▶ _RECORD EXCERPTS_:

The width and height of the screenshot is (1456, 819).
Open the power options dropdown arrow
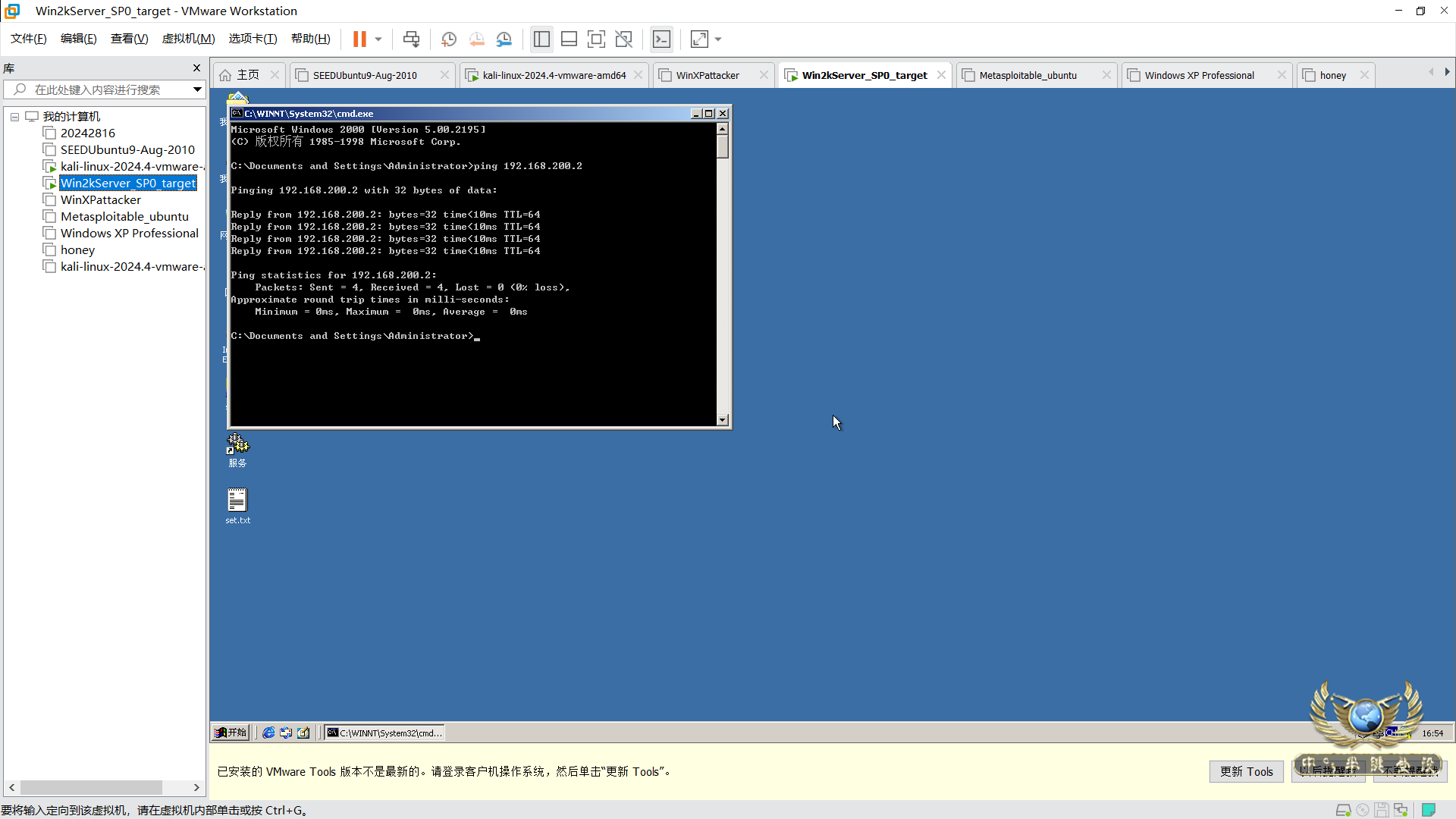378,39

---

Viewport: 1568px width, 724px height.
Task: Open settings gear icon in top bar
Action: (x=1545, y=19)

...

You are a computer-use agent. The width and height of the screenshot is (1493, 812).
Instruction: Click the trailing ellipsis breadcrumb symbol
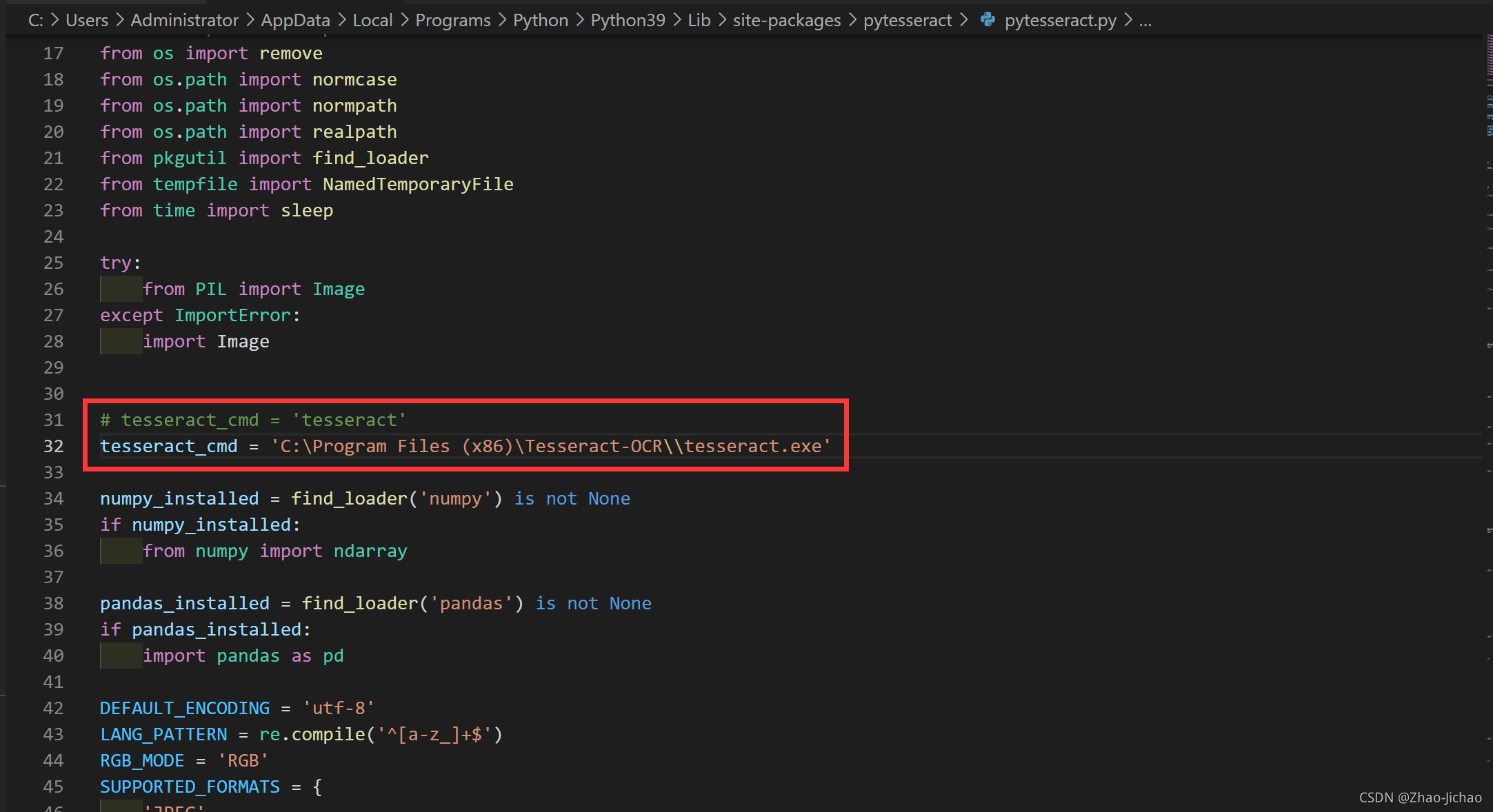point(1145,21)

▶ _YOUR OBJECTIVE_:
Reproduce each line of the material in which the string "screenshot" occurs.

▶ _OUTPUT BELOW_:
The width and height of the screenshot is (1456, 819).
You are a computer-use agent. The width and height of the screenshot is (1493, 812).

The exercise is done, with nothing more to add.